Soal 1: Menurut kutipan tentang perlawanan terhadap Portugis, siapa yang memimpin tentara Demak ketika berhasil mengusir Portugis dari Sunda Kelapa?

Kutipan:
▬▬▬▬▬▬

1.       Perlawanan Kesultanan Ternate
                      Perlawanan rakyat Ternate didorong oleh tindakan bangsa Portugis yang sewenang-wenang dan merugikan rakyat. Perlawanan Ternate dipimpin oleh Sultan Hairun dari Ternate. Seluruh rakyat dari Irian sampai ke Jawa diserukan untuk melakukan perlawanan. Sayang sekali Sultan Hairun ditipu oleh Portugis dan dihukum mati pada tahun 1570.Tetapi kecongkakan Portugis akhirnya menuai balasan dengan keberhasilan Sultan Baabullah dalam mengusir Portugis dari bumi Maluku tahun 1575. Selanjutnya Portugis menyingkir ke daerah Timor Timur (Timor Loro Sae).

2.       Perlawanan Kesultanan Demak
Dominasi Portugis di Malaka telah mendesak dan merugikan kegiatan perdagangan orang-orang Islam. Oleh karena itu, Sultan Demak R. Patah mengirim pasukannya di bawah Pati Unus untuk menyerang Portugis di Malaka. Pati Unus melancarkan serangannya pada tahun 1527, tentara Demak kembali melancarkan serangan terhadap Portugis yang mulai menanam pengaruhnya di Sunda Kelapa. Di bawah pimpinan Fatahillah, tentara Demak berhasil mengusir Portugis dari Sunda Kelapa. Nama Sunda Kelapa kemudian diubah menjadi Jayakarta.

▬▬▬▬▬▬

Soal 2: Tuliskan kembali tanpa perubahan entri mulai dari baris yang memuat "1568x373 pixels. How" sampai akhir entri.

Data lokasi kata dan elemen
▬▬▬▬▬▬

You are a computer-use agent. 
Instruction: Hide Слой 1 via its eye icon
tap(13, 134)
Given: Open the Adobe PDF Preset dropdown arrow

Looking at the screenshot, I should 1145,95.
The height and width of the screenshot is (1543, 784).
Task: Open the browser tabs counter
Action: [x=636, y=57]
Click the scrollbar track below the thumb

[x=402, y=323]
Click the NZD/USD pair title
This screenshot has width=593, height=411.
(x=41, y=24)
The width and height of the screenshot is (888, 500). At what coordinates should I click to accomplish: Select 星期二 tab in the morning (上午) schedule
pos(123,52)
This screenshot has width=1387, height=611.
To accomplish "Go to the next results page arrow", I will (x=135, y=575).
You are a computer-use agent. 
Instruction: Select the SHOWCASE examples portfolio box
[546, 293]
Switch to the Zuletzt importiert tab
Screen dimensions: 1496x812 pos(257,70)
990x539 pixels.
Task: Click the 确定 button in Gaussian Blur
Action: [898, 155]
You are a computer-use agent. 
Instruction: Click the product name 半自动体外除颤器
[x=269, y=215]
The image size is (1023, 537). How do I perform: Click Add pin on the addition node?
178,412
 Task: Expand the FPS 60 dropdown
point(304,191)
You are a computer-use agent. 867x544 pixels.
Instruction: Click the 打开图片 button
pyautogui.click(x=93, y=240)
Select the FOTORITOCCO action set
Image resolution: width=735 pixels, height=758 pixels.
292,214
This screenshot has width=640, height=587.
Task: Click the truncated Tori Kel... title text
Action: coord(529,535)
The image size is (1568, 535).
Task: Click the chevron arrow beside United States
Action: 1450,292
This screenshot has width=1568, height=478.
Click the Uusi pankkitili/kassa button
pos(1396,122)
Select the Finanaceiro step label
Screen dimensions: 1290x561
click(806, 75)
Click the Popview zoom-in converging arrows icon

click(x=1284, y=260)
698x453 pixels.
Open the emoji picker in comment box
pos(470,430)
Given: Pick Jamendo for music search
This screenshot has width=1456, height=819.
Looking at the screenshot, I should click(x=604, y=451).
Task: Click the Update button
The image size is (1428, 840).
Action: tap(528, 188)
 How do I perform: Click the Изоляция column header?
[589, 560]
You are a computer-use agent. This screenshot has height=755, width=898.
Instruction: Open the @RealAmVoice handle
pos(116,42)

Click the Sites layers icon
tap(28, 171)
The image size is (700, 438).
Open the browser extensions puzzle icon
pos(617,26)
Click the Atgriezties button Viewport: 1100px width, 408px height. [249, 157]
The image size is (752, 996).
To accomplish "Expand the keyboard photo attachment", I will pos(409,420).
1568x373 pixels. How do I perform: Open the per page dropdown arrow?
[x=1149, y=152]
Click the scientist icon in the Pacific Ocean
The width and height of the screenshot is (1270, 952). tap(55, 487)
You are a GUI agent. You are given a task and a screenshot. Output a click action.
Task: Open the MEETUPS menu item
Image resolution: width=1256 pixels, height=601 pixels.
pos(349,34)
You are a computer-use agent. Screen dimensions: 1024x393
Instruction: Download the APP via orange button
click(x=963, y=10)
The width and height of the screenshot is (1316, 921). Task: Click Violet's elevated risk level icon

▬▬▬▬▬▬

Jawaban Benar 1: Fatahillah

Jawaban Benar 2:
1568x373 pixels. How do I perform: Open the per page dropdown arrow?
[x=1149, y=152]
Click the scientist icon in the Pacific Ocean
The width and height of the screenshot is (1270, 952). tap(55, 487)
You are a GUI agent. You are given a task and a screenshot. Output a click action.
Task: Open the MEETUPS menu item
Image resolution: width=1256 pixels, height=601 pixels.
pos(349,34)
You are a computer-use agent. Screen dimensions: 1024x393
Instruction: Download the APP via orange button
click(x=963, y=10)
The width and height of the screenshot is (1316, 921). Task: Click Violet's elevated risk level icon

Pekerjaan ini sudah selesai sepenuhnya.